Alaska News Roundup for September 24

  • The ire over Sen. Lesil McGuire’s (R-Anchorage) $6,500 Seattle Conference hotel bills is growing to such an extent that the former Lt. Governor candidate has revoked her staff’s ability to sign the senator’s name in future and have been verbally flogged via the Dispatch. Her staffers have personally repaid the state for their $450-a-night hotel stay. This issue is sure to come up on an increasing basis during her highly contentious 2016 primary battle.

 Still a catchy tune


  • The Mexican Consulate, currently located in downtown Anchorage, might be leaving the state completely-but not without a fight from a quickly formed group that is urgently advocating to keep their doors open past November 1st. KTVA reports that so far 900 people have been signed to their petition and that the consulate’s closure will affect the 4,000+ Mexicans residing in Alaska.
  • Sen. Anna MacKinnon (R-Eagle River) shared the news that the Senate Majority was pleased with the message Gov. Bill Walker had about the PFD and the current fiscal situation the state faces.
  • The Fairbanks North Star Borough Assembly meets tonight to discuss the proposed commercial cannabis zoning ordinances and regulations. There will also be an opportunity for public testimony and fingers-crossed…a vote! The Fairbanks News Miner has the skinny on what Assemblymen Lance “Straight Shooter” Roberts, John Davies, Van Lawrence, and the ever-eloquent Assemblywoman Diane Hutchison are looking for in the ordinances. It promises to be an interesting hearing.
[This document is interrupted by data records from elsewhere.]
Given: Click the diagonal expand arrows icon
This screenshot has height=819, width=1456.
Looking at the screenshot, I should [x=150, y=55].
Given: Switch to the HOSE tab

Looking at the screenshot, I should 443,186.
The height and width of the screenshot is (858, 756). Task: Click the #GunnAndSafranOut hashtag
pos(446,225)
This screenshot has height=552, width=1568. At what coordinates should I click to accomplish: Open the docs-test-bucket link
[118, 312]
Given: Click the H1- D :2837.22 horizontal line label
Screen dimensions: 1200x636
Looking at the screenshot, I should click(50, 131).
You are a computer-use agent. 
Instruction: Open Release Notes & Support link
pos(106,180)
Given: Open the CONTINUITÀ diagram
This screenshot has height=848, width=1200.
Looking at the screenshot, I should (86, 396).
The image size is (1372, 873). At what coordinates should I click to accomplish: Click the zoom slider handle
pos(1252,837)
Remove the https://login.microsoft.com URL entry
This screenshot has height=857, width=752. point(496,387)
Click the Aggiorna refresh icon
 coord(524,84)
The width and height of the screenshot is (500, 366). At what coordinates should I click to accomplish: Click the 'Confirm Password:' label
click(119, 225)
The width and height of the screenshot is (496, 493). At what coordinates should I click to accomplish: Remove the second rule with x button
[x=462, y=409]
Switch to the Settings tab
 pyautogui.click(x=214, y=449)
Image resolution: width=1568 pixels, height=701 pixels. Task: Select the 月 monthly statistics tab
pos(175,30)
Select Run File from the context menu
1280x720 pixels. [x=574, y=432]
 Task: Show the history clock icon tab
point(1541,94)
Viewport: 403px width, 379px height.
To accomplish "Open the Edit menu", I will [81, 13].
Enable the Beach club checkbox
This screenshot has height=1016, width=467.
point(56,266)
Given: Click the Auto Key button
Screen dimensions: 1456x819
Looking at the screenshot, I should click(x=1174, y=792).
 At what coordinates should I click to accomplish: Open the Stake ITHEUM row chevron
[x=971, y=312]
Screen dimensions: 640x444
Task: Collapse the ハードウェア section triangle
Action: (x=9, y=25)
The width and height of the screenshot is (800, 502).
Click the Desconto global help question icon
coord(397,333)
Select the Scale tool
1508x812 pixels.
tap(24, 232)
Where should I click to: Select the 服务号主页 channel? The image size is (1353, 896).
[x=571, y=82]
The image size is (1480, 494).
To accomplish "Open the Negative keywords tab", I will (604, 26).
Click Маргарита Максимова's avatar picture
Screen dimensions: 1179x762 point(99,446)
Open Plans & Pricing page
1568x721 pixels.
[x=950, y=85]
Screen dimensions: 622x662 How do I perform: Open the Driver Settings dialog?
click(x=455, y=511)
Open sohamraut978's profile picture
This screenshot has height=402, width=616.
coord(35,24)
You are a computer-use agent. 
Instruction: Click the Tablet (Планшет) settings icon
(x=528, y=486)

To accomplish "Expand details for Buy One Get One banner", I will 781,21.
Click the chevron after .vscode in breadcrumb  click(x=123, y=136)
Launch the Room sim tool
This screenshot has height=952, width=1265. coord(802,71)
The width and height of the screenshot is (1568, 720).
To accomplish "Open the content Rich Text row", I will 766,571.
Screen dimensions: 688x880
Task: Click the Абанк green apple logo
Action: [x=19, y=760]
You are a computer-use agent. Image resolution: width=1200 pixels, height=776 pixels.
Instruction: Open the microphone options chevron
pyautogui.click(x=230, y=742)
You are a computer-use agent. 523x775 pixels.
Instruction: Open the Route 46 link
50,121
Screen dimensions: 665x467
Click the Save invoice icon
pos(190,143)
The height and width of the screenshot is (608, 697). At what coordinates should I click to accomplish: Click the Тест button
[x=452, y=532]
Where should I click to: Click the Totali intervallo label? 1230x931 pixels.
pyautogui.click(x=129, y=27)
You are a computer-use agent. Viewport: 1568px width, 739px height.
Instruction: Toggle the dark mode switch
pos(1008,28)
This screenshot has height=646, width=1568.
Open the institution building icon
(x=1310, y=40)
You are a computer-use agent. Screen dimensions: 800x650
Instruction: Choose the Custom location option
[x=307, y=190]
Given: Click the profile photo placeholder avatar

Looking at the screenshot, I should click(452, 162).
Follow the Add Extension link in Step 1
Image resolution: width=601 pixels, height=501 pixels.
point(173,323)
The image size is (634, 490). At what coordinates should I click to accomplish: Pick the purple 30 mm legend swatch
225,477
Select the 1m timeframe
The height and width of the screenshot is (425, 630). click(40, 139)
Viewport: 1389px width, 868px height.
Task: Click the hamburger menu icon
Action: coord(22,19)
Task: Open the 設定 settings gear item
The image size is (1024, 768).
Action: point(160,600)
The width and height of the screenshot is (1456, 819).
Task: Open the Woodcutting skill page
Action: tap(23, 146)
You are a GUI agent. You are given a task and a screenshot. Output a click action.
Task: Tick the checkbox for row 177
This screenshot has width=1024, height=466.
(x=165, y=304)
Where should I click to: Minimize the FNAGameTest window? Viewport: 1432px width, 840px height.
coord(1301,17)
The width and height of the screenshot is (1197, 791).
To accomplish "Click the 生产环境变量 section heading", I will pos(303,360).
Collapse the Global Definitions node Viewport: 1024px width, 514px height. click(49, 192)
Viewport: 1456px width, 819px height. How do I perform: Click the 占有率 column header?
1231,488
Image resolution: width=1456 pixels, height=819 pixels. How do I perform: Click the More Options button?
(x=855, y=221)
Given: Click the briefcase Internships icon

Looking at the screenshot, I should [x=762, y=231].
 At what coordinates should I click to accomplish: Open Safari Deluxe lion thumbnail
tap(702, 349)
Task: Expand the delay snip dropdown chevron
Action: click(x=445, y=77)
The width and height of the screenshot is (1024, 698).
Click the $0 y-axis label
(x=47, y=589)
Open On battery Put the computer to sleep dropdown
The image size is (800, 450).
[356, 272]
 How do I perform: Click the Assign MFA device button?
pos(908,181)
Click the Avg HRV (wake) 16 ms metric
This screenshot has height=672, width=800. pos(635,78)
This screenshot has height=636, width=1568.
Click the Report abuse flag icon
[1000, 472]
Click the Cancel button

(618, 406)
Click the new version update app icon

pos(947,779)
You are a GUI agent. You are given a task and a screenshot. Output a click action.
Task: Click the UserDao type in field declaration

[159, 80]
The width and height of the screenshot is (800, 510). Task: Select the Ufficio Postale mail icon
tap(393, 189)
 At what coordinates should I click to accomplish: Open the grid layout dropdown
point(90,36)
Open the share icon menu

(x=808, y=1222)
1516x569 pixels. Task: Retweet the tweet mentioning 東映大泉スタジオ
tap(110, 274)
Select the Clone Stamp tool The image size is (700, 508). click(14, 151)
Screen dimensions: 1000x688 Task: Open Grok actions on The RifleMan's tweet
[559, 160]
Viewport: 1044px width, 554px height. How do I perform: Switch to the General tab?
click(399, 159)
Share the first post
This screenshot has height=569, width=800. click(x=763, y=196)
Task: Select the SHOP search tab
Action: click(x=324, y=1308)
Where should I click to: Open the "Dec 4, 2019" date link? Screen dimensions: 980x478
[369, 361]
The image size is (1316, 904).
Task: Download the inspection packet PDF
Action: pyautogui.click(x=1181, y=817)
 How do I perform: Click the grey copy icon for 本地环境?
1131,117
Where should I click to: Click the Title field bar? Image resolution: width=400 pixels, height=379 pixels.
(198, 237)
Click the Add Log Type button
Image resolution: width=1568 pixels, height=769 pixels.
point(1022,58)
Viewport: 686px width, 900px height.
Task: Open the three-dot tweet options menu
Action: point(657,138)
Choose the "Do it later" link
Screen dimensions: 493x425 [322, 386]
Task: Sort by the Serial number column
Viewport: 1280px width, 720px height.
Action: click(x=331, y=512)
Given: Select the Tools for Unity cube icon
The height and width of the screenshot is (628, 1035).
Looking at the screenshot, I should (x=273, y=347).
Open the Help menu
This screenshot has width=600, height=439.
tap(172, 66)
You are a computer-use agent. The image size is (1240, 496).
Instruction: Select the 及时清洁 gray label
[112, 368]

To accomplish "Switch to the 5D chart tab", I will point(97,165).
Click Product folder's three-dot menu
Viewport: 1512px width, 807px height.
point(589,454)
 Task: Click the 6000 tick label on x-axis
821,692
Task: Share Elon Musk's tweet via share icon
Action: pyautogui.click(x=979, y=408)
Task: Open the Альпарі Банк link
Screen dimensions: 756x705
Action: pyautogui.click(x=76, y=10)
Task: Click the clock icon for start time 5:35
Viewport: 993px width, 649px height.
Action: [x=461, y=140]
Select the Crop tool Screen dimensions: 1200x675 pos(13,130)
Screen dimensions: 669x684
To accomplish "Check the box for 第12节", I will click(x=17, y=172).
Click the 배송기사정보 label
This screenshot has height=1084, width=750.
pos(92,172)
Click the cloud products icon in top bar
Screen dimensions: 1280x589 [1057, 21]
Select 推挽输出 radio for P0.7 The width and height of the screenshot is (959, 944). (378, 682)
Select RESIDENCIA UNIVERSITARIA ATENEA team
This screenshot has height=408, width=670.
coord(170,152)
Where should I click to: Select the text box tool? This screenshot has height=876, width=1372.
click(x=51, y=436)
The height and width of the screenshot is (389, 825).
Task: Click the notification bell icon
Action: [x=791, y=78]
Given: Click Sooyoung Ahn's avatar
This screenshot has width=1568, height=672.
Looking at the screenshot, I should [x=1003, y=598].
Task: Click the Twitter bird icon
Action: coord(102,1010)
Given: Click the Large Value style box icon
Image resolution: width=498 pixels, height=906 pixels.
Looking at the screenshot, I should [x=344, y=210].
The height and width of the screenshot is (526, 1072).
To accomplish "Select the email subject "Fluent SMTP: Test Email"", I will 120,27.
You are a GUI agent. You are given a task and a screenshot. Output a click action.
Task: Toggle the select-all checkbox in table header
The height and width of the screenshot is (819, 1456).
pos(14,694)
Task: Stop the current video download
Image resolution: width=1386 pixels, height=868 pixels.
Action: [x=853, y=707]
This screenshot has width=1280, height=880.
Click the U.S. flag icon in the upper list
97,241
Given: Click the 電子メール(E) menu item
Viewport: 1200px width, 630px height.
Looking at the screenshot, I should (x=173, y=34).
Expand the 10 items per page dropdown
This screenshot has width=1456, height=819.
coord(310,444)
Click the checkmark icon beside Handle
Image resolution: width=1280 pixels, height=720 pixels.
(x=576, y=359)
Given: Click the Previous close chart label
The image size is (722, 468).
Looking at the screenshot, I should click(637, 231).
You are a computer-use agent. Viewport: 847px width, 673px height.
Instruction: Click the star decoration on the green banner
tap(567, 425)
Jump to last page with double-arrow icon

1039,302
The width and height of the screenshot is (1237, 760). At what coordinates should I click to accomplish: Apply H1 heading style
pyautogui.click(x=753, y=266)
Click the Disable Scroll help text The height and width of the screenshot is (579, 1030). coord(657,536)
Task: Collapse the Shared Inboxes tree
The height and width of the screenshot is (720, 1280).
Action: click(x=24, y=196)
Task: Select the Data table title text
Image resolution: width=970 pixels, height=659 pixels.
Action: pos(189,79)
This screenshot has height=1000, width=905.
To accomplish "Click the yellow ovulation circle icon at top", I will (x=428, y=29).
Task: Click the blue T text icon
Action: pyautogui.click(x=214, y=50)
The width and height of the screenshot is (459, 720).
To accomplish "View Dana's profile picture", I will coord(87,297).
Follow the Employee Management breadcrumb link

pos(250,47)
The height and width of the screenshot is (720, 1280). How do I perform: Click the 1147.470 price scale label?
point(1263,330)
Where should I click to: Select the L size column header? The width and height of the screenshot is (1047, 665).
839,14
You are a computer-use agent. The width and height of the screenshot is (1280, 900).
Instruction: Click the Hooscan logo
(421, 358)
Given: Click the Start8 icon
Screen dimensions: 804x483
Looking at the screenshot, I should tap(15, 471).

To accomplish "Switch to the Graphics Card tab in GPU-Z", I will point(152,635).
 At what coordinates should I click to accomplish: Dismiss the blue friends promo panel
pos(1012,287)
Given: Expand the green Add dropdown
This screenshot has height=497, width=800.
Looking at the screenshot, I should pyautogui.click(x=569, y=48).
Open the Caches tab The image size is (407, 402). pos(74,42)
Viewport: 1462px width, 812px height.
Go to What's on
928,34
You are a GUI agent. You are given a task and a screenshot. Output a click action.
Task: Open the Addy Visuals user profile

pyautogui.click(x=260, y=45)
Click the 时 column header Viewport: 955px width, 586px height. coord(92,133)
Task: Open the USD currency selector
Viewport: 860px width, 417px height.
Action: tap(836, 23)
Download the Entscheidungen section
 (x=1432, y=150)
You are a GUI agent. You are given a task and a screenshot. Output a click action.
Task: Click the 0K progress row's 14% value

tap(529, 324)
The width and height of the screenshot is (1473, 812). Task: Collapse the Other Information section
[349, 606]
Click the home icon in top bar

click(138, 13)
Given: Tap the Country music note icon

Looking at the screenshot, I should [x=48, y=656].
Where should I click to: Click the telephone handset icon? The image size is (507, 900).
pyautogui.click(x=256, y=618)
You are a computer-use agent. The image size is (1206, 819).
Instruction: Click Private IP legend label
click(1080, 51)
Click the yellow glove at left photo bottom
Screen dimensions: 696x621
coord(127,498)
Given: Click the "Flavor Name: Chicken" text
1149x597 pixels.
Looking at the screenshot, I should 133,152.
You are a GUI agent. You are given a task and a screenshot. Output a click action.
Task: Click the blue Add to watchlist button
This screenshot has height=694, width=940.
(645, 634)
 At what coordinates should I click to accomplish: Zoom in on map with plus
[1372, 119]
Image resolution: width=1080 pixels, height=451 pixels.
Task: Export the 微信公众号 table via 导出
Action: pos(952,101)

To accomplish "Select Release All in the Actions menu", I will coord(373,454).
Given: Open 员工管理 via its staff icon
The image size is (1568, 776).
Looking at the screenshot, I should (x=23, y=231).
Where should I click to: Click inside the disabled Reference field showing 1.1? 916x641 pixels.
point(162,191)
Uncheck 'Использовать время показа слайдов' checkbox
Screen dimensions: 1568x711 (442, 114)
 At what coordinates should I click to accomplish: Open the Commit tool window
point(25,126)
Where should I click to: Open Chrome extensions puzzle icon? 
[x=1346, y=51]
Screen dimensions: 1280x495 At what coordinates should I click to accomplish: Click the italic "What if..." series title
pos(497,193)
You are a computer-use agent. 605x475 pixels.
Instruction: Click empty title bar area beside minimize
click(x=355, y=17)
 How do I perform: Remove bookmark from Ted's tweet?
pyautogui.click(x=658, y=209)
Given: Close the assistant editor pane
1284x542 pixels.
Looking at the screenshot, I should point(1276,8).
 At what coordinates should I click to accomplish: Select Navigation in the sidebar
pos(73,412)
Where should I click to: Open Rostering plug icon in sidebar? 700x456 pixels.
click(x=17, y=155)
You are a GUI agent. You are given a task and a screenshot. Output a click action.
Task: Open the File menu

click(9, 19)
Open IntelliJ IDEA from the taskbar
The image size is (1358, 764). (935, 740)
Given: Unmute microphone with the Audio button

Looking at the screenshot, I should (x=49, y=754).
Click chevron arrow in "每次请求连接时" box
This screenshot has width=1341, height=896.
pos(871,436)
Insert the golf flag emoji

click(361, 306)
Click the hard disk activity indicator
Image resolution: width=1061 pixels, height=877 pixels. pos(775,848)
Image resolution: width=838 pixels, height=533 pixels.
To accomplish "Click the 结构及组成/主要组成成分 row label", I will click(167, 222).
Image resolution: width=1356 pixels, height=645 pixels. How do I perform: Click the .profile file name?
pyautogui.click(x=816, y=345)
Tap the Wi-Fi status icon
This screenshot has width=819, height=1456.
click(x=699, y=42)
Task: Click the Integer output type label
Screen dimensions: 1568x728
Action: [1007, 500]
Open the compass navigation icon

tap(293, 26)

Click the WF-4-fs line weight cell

  • The City and Borough of Juneau Assembly Planning Commission proved their hipster street cred (and economic savvy) by allowing waterfront pot shops without a single objection, per the Juneau Empire.
  • Wasilla’s Post Office will now have extended hours to accommodate the influx of the now closed Settlers Bay-Contract Unit in part due to the pressure Rep. Don Young, Sen. Lisa Murkowski and Sen. Dan Sullivan put on the USPS.

Letter Credit of Rep. Don Young


  • Sen. Cathy Giessel (R-Anchorage) held the second hearing of the tax credit-working group where APRN witnessed Cook Inlet energy companies explaining the vital role the tax credits play in their internal financial structure.
  • Rep. Scott Kawasaki (D-Fairbanks) will be arriving in Japan tomorrow as part of a US Asian American political delegation where he will undoubtedly continue the work begun by Gov. Bill Walker regarding the state’s future LNG project and other economic endeavors between the Japanese and Alaska peoples.
  • Also on tap for the Fairbanks North Star Borough Assembly will be the decision to purchase six acres for $133,905. The area would expand the current Birch Hill Recreation Area and allow area schools greater access for winter and summer sports.
  • Commercial cannabis companies are feeling the pinch of working in the gray as APRN relays the uptick in felony charges regarding marijuana sales at a time where it is technically legal in the state to have pot, but not to sell it…yet and many believe that the charges won’t stick because of the confusing language of the newly codified law(s).
  • President Obama’s trip to Alaska seems to indeed have had a lasting impression on his conscience as he explains to Rolling Stone (!) that he will be enacting new EPA rules and regulations regarding carbon emissions. Something tells me that our Washington Delegation won’t greet this news with a smile.


    Photo Credit of Rolling Stone/Pres. Obama enjoying the sights of Kotzebue…as one does.

  • Five months. That is how long cannabis business owners must wait until they can receive their permits and start paying taxes on their products. The Anchorage Assembly is continuing to labor over the details of where and how they can operate legally within the muni.
  • In sad trombone news: the State Pot Board has dictated a wicked low legal amount allowed in marijuana edibles for commercial use. Like, half the individual serving size that is allowed in three other legalized states’ codes-low. The Juneau Empire explains their reasons in a close 3-2 vote.